The university is making two-factor identification mandatory for all students. Two-factor identification means students will be required to identify themselves using both their computer and another device before being allowed into university networks and accounts. Faculty and staff are already required to use two-factor identification. While several universities across the country and across the SEC require two-factor identification, MSU is the first in Mississippi to do so. The university is using a two-factor identification program from the Duo Company.
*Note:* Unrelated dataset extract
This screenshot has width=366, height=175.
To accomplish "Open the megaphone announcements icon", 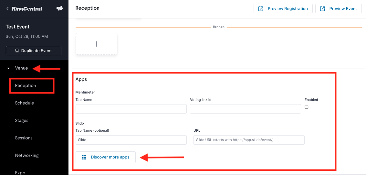I will (x=60, y=9).
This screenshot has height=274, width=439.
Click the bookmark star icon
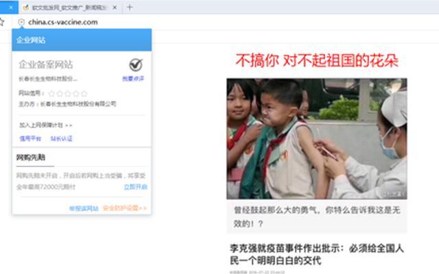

“The problem is we’re trying to protect our students’ and our staff’s personal identifiable information,” said office of the chief information officer security and compliance officer Tom Ritter. “We get an awful lot of phishing attacks where they send a fake email and they try to make it sound very urgent and critical that somebody do it, and they would often be able to capture a person’s username and password.”
Ritter explained how the identification works.
“When they go into log into Banner or our course management system they enter their username and the password like they normally did,” Ritter said. “Then another screen comes up, and from that screen they can send a push notification to their phone if they’ve installed the app. If they have the app, they look at it, they confirm that is a real place, that it’s really them. Then they say approved.”
Students without smartphone capabilities will be issued a fob, which will serve as the second piece in their two-factor identification. Students needing a fob, or having any other questions regarding two-factor identification can go to the IT help desk in Allen Hall. As of now, 45 percent of the student body is already set up with two-factor identification. Students enrolling with Duo prior to Nov. 30 are eligible to win a drawing for a $100 Amazon gift card.
“The student government was out making sure that the students were aware of this,” Ritter said.
He said the university was considering two-factor identification to be a recruitment tool, along with its emphasis on cybersecurity in the classroom and research.
“This year, when we did our cybersecurity awareness week, Duo two-factor was prominently displayed,” Ritter said. “They gave away T-shirts and tried to raise awareness with students about these issues.”
Ritter said once students were aware of the issues, they were usually cooperative about setting up two-factor identification. In addition to two-factor identification, the university’s information security program
constantly looks for any holes in university networks. However, he said the biggest part of keeping the university’s data and network safe was making sure users were aware of threats and exercise good judgment with information.